To investigate, the research team based their study on the Living Brain Project, in which dorsolateral prefrontal cortex (DLPFC) tissues are obtained from living people during neurosurgical procedures for deep brain stimulation, an elective treatment for neurological diseases. For comparison, a cohort of postmortem DLPFC tissues was assembled from three brain banks to match the live cohort on key demographic and clinical variables. The team investigated multiple types of genomic data from the Living Brain Project, including bulk tissue RNA sampling, single-nucleus RNA sequencing, and whole-genome sequencing. The generation of this data is described in several upcoming Living Brain Project manuscripts.
The researchers identified more than 72,000 locations where A to I editing occurs more frequently or differently in postmortem brain tissue than in living DLPFC brain tissue. They found higher levels of the enzymes ADAR and ADARB1, which are responsible for elevated editing patterns in postmortem brain tissues. Interestingly, they also found hundreds of sites with higher levels of A-to-I editing in living brain tissue. These sites are primarily found at connections between neurons (called synapses) and are typically conserved throughout evolution, suggesting that they play important roles in brain activity. Some well-known A-to-I editing sites were highly edited in living brains, indicating that they may be involved in critical neural processes such as synaptic plasticity, which is essential for learning and memory. However, many other A-to-I editing sites found in living brain tissues have unclear functions and more research is needed to understand their impact on brain health.
“Using fresh brain tissue from living human donors has provided us with the opportunity to investigate the brain without the confounding factors inherent in postmortem tissue analysis,” said Alexander W. Charney, MD, PhD, co-senior author of the study and associate professor of Psychiatry, Genetic and Genomic Sciences, Neuroscience, and Neurosurgery at Icahn Mount Sinai and co-director of the Living Brain Project. “We thereby reveal more precise insights into the prevalence and functions of AaI editing in the human brain. Critically, our findings do not negate, but rather provide, missing context for the use of postmortem brain tissues in AaI regulation research. Understanding these differences helps advance our understanding of brain function and disease through the lens of RNA editing modifications, which can potentially lead to better diagnostic and therapeutic approaches.”
The research team will further analyze the RNA editing data to better understand its implications and identify potential therapeutic targets for Parkinson’s disease. They are also expanding the research to include emerging work from this cohort that focuses on gene expression, proteomics, and multiomics of the living brain.

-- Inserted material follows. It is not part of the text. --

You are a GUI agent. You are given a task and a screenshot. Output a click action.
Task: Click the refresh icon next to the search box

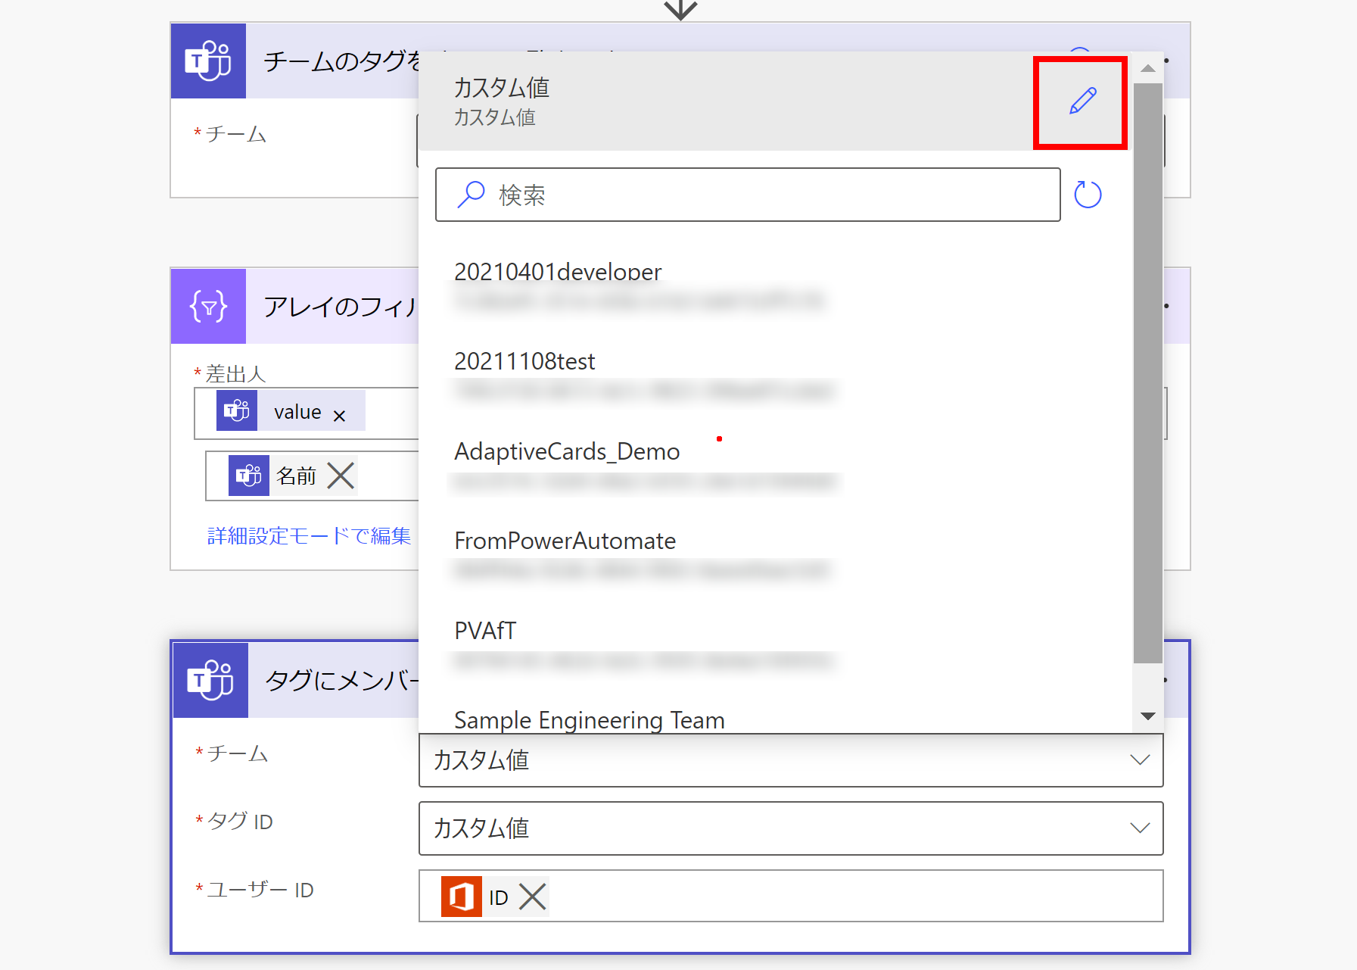[x=1088, y=195]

“By leveraging the unique, transdisciplinary nature of the Living Brain Project, we can turn a cutting-edge clinical care modality like deep brain stimulation into a platform to gain unprecedented insights into the biology of the human brain that will lead to new therapeutic opportunities,” said Brian Kopell, MD, co-senior author of the study, director of the Center for Neuromodulation at Mount Sinai and co-director of the Living Brain Project.